Clarence Shivers is seen in a June 2004 photo. He posed with a bust of the Tuskegee Airman statue he sculpted in 1988 honoring the black Air Force squadron of World War II. He trained with the squadron. The statue stands outside the Chapel at the Air Force Academy. Photo by Carol Lawrence, The Gazette.

“From then on, we were a twosome,” she said. “I absolutely adored him.”

She was fascinated by this pilot who also was a painter.

“I’d never known a real artist before,” Peggy said. “I went in his studio to see his work.”

During that brief first visit, she saw the painting.

“I loved that painting,” she said. “But when I came to visit a couple weeks later, I asked about the painting and he told me he’d sold it. It was gone. I was in tears. I couldn’t believe he would sell it.”

Of course, after they were married in 1968 and she became his business manager, Peggy learned that’s what artists do: sell their paintings.

But to her, this was more than a painting. It was all bundled together with her first precious feelings of love for the painter, too. And she was upset.

She didn’t dwell on it. The coming decades were a flurry of family, pursuing her own singing career in Spain and keeping track of his art business.

Though Clarence created hundreds of paintings over the years, Peggy always remembered that first piece she loved, even if her memory of it admittedly waned over the decades.

Frankly, she never dreamed she’d see it again, since she didn’t know who had bought it.

So imagine her shock last February when her granddaughter called with some startling news.

“She was all excited,” Peggy said. “She’d been on her computer and found his painting.

“I asked her to describe it. I knew immediately which painting it was. Boy was I excited. It was the painting.”

Even better than just seeing the painting again, she learned it was for sale for $4,000. She might be able to buy it back.
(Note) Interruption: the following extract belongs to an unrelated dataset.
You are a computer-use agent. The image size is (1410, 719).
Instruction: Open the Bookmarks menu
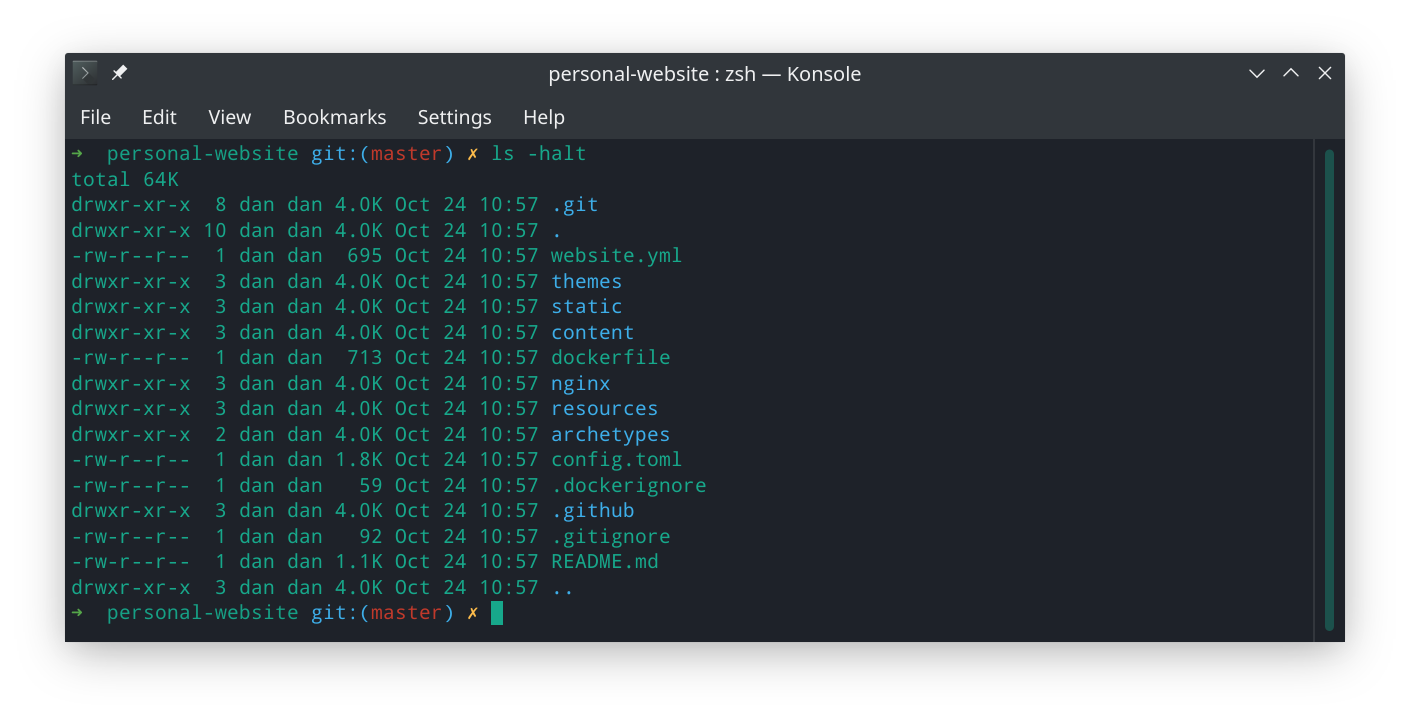334,117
“I couldn’t believe it,” Peggy said.

The painting was posted for sale by Ron and Chrissy Huyser Costanza of Louisiana. Her parents, Robert and Wanda Huyser, had bought the painting and it had been in her family ever since. Robert Huyser was a Paonia native and a career Air Force officer who reached lieutenant general before his retirement in 1981.

Wanda Huyser, a native of Telluride, had seen the painting when Clarence was stationed at Offut Air Force Base in Nebraska and sent her husband to fly out to Vandenberg and buy it just a week after Peggy got a glimpse.

As military families know, travel comes with the territory. And the painting moved around quite a bit over the years. After years hanging over fireplace mantles in places of honor in the Huysers’ homes, it spent 13 years in storage. In 2010, Costanza came across the painting while liquidating her parents’ estate.

As it turns out, Peggy didn’t have to buy the painting back. It was purchased by the Shivers Fund, a $100,000 endowment created by Clarence and Peggy in 1993 as part of their 25th wedding celebration.

The fund nurtures the Shivers African-American Historical and Cultural Collection at the library district, which now boasts over 1,600 items, books, DVDs and CDs chronicling the achievements of blacks in history, culture and the arts. It even includes a history of lynchings.

Besides expanding the library’s collection of works about, by or for blacks, the fund grants scholarships to young people interested in studying the arts.

The library then took the painting and hung it in the entryway with a photo of Clarence and Peggy in a tribute to the couple and their contributions to the community.

And Peggy is thrilled with its display, and the fact it will be restored soon in time for the 20th anniversary of the Shivers Fund. She intends to make it a focal point of her biennial Celebration fundraising event Thanksgiving week.

“At home, only I would get to enjoy it,” she said, smiling as she studied the painting. “Here, everyone can enjoy it. And I can see it whenever I want.”

I think it’s the perfect spot.

Unless, of course, it belongs in the section of the library devoted to lost and found.

Or the section on community service.

Or love stories.

Whatever, it’s there and we all get to enjoy it. Thanks, Peggy.